● **KUTIPAN DOKUMEN**:
____________________

Ajaran Pasamaden (Olah Hening)
Adapun sebagian ajarannya adalah sebagai berikut. Pengajaran pengetahuan
pasamaden yang kemudian disebut shalat daim, dirangkapkan dengan
pengajaran shalat lima waktu serta rukun-rukun Islam yang lain-lainnya.
Pengajaran shalat daim itu disebagian kalangan disebut wiridan
(tarekat) naksyabandiyah, sedangkan lelaku pengajarannya disebut
tafakur. Sebagian ada yang dalam pengajarannya, sebelum murid menerima
pengajaran shalat daim, terlebih dahulu dilatih dengan dzikir dan wirid
membaca ayat-ayat suci. Oleh karena itu pengajaran pasamaden kemudian
terbagi menjadi dua, yaitu :
- Pengajaran pasamaden atau wewiridan dari para sabahat Syekh Siti Jenar, yang disertai dengan pengajaran syara’ rukun agama Islam. Pengajaran tadi sampai sekarang ini sudah meleset dari ajaran pokok semula, karena itu para guru sekarang, yang mempraktikan pengetahuan pasamaden, yang diberi nama (tarekat) naksabandiyah atau Syatariyah mengira bahwa pengetahuan dan wewiridan tersebut berasal dari ulama di jabalkuber (Hijaz, Mekkah). Kemudian para Kiai dan Guru tadi melaksanakan pengetahuan pasamaden menurut ajaran Jawa yang berasal dari pengajaran Syekh Siti Jenar. Atau juga para guru dan kiai tadi senang memberikan sebutan Kiniyai, yang mengandung maksud, guru yang mengajarkan ilmu setan, Sedang nama Kiai, adalah guru yang mengajarkan ilmu para nabi.
- Pengajaran pasamaden menurut Jawa, buah dari Ki Ageng Pengging, yang tadinya dipancarkan dari pengetahuan Syekh Siti Jenar (yang kemudian diberikan peraban/sebutan klenik), yaitu yang semula menjadi pembuka pengajaran, terletak pada pengelolaan perwatakan lima hal, yaitu:
- Setya Tuhu (kesetiaan dan ketaatan) atau temen (bersungguh-sungguh) dan jujur.Teguh-sentausa, adil dalam segala hal, bertanggung jawab dan tidak berkhianat.

____________________

● **DATA TERCATAT**:
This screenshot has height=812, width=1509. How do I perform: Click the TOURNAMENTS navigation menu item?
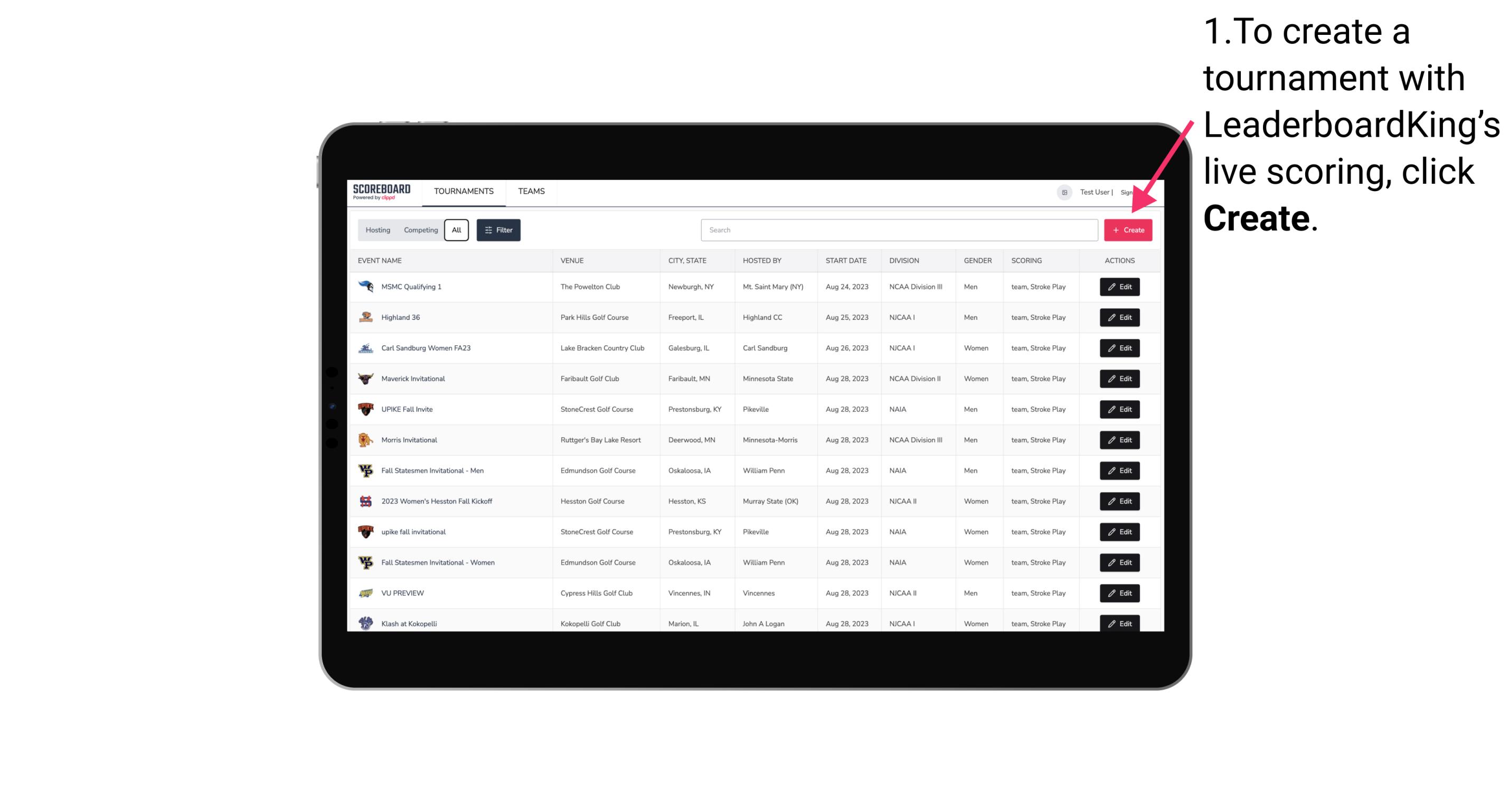(x=463, y=191)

____________________

● **TUGAS LATIHAN**:
1. Sebutkan semua sifat yang tercantum pada butir terakhir teks tentang ajaran pasamaden, yaitu butir yang diawali "Setya Tuhu". Tulis setiap sifat tanpa keterangan dalam kurung.
2. Jawablah pertanyaan berikut berdasarkan teks tentang ajaran pasamaden.
(a) Apa sebutan bagi lelaku pengajaran shalat daim?
(b) Menurut sebagian pengajaran, murid dilatih dengan apa sebelum menerima pengajaran shalat daim?
(c) Apa arti sebutan Kiai menurut teks?
3. Tuliskan kembali bagian teks tentang ajaran pasamaden yang dimulai dari "- Pengajaran pasamaden menurut" dan berakhir pada "dan tidak berkhianat.".

● **HASIL YANG DIHARAPKAN**:
1.
- Setya Tuhu
- temen
- jujur
- teguh-sentausa
- adil dalam segala hal
- bertanggung jawab
- tidak berkhianat

2.
(a) Tafakur.
(b) Murid dilatih dengan dzikir dan wirid membaca ayat-ayat suci.
(c) Kiai adalah guru yang mengajarkan ilmu para nabi.

3.
- Pengajaran pasamaden menurut Jawa, buah dari Ki Ageng Pengging, yang tadinya dipancarkan dari pengetahuan Syekh Siti Jenar (yang kemudian diberikan peraban/sebutan klenik), yaitu yang semula menjadi pembuka pengajaran, terletak pada pengelolaan perwatakan lima hal, yaitu:
- Setya Tuhu (kesetiaan dan ketaatan) atau temen (bersungguh-sungguh) dan jujur.Teguh-sentausa, adil dalam segala hal, bertanggung jawab dan tidak berkhianat.